The task: Please set out every line of the listing below as a numbered list, leaving out the blank lines.

Supplied entries:
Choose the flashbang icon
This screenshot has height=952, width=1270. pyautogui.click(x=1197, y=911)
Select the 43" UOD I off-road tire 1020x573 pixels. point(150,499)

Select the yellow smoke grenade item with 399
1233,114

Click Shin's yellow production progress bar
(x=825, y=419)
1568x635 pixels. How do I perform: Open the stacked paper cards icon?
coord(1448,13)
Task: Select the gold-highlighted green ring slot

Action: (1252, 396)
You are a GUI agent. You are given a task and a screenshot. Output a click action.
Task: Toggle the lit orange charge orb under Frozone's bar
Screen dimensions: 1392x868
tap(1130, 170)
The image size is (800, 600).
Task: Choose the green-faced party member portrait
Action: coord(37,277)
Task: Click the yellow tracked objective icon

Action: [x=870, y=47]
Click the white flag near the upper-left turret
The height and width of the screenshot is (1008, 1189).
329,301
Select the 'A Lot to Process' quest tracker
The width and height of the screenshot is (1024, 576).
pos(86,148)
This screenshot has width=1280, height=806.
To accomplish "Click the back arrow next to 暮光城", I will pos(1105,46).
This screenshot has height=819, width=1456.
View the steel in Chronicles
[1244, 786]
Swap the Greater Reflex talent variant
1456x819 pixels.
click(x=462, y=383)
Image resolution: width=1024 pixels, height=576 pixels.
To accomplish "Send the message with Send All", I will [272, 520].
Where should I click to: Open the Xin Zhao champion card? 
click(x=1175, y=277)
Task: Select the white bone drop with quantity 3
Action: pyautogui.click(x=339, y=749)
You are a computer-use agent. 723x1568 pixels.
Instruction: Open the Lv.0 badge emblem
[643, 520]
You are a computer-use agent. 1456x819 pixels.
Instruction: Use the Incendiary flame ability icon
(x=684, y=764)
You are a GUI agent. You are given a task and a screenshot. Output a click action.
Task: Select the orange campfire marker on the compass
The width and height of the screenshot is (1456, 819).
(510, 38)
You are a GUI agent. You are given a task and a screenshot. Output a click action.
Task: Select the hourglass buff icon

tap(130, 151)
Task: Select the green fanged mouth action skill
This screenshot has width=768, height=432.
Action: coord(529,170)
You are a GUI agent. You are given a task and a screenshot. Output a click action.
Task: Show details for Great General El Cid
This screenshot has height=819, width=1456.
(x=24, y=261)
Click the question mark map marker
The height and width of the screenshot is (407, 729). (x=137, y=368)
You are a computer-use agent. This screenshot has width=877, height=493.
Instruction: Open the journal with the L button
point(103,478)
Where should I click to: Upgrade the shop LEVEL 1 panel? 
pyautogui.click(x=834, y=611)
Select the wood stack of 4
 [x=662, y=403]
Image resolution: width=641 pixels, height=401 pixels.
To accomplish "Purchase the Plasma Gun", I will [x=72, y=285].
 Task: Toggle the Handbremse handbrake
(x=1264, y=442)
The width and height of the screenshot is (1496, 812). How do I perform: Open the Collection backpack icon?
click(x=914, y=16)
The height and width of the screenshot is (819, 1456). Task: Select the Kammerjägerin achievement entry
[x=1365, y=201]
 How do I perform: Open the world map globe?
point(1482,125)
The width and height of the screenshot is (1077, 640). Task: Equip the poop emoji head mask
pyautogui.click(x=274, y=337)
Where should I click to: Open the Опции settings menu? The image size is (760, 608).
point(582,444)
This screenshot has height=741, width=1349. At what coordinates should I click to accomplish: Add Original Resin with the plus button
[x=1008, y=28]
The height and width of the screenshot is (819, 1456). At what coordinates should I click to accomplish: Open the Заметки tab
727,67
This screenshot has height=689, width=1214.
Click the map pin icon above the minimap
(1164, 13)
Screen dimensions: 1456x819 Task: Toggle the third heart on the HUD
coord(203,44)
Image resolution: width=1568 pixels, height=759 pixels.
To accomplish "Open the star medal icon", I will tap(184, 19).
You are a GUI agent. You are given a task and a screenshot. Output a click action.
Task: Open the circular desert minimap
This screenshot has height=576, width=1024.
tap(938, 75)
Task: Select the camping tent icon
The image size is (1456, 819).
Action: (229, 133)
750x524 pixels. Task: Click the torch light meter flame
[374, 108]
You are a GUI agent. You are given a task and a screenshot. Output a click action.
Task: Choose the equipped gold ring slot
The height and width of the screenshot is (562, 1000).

Response to the exercise:
1. Choose the flashbang icon
2. This screenshot has height=952, width=1270. pyautogui.click(x=1197, y=911)
3. Select the 43" UOD I off-road tire 1020x573 pixels. point(150,499)
4. Select the yellow smoke grenade item with 399
5. 1233,114
6. Click Shin's yellow production progress bar
7. (x=825, y=419)
8. 1568x635 pixels. How do I perform: Open the stacked paper cards icon?
9. coord(1448,13)
10. Task: Select the gold-highlighted green ring slot
11. Action: (1252, 396)
12. You are a GUI agent. You are given a task and a screenshot. Output a click action.
13. Task: Toggle the lit orange charge orb under Frozone's bar
14. Screen dimensions: 1392x868
15. tap(1130, 170)
16. The image size is (800, 600).
17. Task: Choose the green-faced party member portrait
18. Action: coord(37,277)
19. Task: Click the yellow tracked objective icon
20. Action: [x=870, y=47]
21. Click the white flag near the upper-left turret
22. The height and width of the screenshot is (1008, 1189).
23. 329,301
24. Select the 'A Lot to Process' quest tracker
25. The width and height of the screenshot is (1024, 576).
26. pos(86,148)
27. This screenshot has width=1280, height=806.
28. To accomplish "Click the back arrow next to 暮光城", I will pos(1105,46).
29. This screenshot has height=819, width=1456.
30. View the steel in Chronicles
31. [1244, 786]
32. Swap the Greater Reflex talent variant
33. 1456x819 pixels.
34. click(x=462, y=383)
35. Image resolution: width=1024 pixels, height=576 pixels.
36. To accomplish "Send the message with Send All", I will [272, 520].
37. Where should I click to: Open the Xin Zhao champion card? 
38. click(x=1175, y=277)
39. Task: Select the white bone drop with quantity 3
40. Action: pyautogui.click(x=339, y=749)
41. You are a computer-use agent. 723x1568 pixels.
42. Instruction: Open the Lv.0 badge emblem
43. [643, 520]
44. You are a computer-use agent. 1456x819 pixels.
45. Instruction: Use the Incendiary flame ability icon
46. (x=684, y=764)
47. You are a GUI agent. You are given a task and a screenshot. Output a click action.
48. Task: Select the orange campfire marker on the compass
49. The width and height of the screenshot is (1456, 819).
50. (510, 38)
51. You are a GUI agent. You are given a task and a screenshot. Output a click action.
52. Task: Select the hourglass buff icon
53. tap(130, 151)
54. Task: Select the green fanged mouth action skill
55. This screenshot has width=768, height=432.
56. Action: coord(529,170)
57. You are a GUI agent. You are given a task and a screenshot. Output a click action.
58. Task: Show details for Great General El Cid
59. This screenshot has height=819, width=1456.
60. (x=24, y=261)
61. Click the question mark map marker
62. The height and width of the screenshot is (407, 729). (x=137, y=368)
63. You are a computer-use agent. This screenshot has width=877, height=493.
64. Instruction: Open the journal with the L button
65. point(103,478)
66. Where should I click to: Upgrade the shop LEVEL 1 panel? 
67. pyautogui.click(x=834, y=611)
68. Select the wood stack of 4
69.  [x=662, y=403]
70. Image resolution: width=641 pixels, height=401 pixels.
71. To accomplish "Purchase the Plasma Gun", I will [x=72, y=285].
72.  Task: Toggle the Handbremse handbrake
73. (x=1264, y=442)
74. The width and height of the screenshot is (1496, 812). How do I perform: Open the Collection backpack icon?
75. click(x=914, y=16)
76. The height and width of the screenshot is (819, 1456). Task: Select the Kammerjägerin achievement entry
77. [x=1365, y=201]
78.  How do I perform: Open the world map globe?
79. point(1482,125)
80. The width and height of the screenshot is (1077, 640). Task: Equip the poop emoji head mask
81. pyautogui.click(x=274, y=337)
82. Where should I click to: Open the Опции settings menu? The image size is (760, 608).
83. point(582,444)
84. This screenshot has height=741, width=1349. At what coordinates should I click to accomplish: Add Original Resin with the plus button
85. [x=1008, y=28]
86. The height and width of the screenshot is (819, 1456). At what coordinates should I click to accomplish: Open the Заметки tab
87. 727,67
88. This screenshot has height=689, width=1214.
89. Click the map pin icon above the minimap
90. (1164, 13)
91. Screen dimensions: 1456x819 Task: Toggle the third heart on the HUD
92. coord(203,44)
93. Image resolution: width=1568 pixels, height=759 pixels.
94. To accomplish "Open the star medal icon", I will tap(184, 19).
95. You are a GUI agent. You are given a task and a screenshot. Output a click action.
96. Task: Open the circular desert minimap
97. This screenshot has height=576, width=1024.
98. tap(938, 75)
99. Task: Select the camping tent icon
100. The image size is (1456, 819).
101. Action: (229, 133)
102. 750x524 pixels. Task: Click the torch light meter flame
103. [374, 108]
104. You are a GUI agent. You are given a task and a screenshot. Output a click action.
105. Task: Choose the equipped gold ring slot
106. The height and width of the screenshot is (562, 1000).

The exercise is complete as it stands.